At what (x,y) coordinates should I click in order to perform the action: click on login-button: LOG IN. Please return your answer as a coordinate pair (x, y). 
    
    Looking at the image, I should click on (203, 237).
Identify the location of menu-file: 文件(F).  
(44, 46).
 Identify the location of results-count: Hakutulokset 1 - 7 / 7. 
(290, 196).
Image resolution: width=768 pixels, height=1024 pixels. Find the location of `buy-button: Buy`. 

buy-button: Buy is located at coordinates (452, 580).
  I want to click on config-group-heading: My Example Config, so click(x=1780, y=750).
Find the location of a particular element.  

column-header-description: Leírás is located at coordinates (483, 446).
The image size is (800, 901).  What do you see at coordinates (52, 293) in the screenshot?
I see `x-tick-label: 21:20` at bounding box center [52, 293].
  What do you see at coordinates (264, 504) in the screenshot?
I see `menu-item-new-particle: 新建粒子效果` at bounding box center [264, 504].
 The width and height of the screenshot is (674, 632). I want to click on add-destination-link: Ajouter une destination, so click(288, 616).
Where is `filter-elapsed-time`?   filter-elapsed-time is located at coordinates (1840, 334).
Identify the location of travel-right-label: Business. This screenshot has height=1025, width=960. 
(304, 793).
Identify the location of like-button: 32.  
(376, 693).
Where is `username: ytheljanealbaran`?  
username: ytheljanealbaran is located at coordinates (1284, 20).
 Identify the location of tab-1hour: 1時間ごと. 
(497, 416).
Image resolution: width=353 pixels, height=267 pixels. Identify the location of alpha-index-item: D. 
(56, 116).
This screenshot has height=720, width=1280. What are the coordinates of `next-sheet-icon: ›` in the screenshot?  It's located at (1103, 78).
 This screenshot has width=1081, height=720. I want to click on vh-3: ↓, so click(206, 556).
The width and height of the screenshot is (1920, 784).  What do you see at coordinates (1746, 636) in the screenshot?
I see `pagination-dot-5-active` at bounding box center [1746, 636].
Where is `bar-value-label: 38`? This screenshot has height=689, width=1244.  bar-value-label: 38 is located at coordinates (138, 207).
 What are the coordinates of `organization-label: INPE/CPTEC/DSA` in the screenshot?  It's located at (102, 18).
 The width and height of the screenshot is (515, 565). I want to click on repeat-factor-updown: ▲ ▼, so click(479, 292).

### ABOUT THIS EXERCISE:
Count the lines in the data above that contain the string "menu". Matching is case-sensitive; reply with only the number.

### WRITTEN ANSWER:
2